> Problem statement:
Reproduce, unaltered, the line with "Task: Click opening bracket in Schools row" along with every line that follows it in the records, up to the last.
Given data: Begin
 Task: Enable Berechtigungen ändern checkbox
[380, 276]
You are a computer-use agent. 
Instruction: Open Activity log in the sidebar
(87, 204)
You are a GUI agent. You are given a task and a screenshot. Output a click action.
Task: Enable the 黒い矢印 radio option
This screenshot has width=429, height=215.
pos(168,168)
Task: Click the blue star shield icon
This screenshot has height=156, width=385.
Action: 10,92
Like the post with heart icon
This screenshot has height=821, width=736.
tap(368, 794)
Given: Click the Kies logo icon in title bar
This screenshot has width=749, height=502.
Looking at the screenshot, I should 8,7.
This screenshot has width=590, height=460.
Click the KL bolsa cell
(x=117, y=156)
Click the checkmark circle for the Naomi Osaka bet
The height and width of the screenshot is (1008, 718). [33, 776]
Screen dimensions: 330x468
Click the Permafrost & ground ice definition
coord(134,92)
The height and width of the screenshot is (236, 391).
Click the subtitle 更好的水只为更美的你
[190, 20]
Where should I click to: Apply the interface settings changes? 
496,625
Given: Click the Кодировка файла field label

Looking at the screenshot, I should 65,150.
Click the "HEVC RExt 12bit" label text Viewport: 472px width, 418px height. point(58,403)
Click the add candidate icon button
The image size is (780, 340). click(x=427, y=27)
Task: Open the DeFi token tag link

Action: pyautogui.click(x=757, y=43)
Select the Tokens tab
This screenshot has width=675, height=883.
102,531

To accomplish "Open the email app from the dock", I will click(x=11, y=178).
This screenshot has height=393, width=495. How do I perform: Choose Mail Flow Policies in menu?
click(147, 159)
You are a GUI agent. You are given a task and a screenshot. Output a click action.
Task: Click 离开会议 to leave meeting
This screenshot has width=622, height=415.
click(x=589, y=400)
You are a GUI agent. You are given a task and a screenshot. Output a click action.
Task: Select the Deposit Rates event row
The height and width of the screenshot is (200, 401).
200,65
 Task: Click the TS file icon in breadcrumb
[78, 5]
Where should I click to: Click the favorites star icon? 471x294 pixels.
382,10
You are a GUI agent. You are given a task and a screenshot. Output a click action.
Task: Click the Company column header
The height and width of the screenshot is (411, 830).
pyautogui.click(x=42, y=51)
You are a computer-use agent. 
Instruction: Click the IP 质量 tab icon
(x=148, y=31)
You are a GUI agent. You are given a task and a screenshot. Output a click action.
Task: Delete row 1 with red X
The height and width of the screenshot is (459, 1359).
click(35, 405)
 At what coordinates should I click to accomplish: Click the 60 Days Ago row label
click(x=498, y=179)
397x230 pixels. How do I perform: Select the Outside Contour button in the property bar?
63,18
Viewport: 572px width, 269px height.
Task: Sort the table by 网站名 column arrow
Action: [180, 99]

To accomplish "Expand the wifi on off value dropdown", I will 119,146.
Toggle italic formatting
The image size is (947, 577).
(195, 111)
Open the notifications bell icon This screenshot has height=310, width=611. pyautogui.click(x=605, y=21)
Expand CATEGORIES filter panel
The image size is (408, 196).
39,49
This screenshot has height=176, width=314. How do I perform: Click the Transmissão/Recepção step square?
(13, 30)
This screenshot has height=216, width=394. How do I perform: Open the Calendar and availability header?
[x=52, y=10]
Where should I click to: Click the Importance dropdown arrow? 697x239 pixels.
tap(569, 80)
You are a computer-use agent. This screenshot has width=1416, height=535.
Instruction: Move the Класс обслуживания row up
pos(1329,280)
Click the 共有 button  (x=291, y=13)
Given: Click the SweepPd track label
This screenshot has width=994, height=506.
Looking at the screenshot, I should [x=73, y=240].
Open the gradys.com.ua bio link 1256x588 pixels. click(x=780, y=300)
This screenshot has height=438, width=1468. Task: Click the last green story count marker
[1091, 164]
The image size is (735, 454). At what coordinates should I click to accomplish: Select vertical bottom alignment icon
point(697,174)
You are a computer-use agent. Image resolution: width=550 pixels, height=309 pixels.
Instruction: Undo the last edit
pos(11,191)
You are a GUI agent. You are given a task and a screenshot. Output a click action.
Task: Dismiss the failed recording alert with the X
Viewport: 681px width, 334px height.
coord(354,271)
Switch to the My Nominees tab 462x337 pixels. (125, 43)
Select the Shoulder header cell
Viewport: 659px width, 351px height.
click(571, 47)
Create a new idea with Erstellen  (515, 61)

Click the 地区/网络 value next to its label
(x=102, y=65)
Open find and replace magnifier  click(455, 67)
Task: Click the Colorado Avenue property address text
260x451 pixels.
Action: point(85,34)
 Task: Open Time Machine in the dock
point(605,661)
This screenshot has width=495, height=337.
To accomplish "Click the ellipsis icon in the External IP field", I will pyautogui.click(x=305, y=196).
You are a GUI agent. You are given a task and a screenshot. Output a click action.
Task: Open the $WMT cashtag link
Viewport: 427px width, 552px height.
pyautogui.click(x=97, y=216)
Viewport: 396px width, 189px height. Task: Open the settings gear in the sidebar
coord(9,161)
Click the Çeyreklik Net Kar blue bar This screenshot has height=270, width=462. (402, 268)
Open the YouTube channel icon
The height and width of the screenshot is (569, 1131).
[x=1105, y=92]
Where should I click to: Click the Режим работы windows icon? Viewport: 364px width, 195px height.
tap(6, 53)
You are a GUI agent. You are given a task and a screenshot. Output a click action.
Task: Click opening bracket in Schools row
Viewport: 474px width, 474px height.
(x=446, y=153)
Given data: End
> Response to the task:
Task: Click opening bracket in Schools row
Viewport: 474px width, 474px height.
(x=446, y=153)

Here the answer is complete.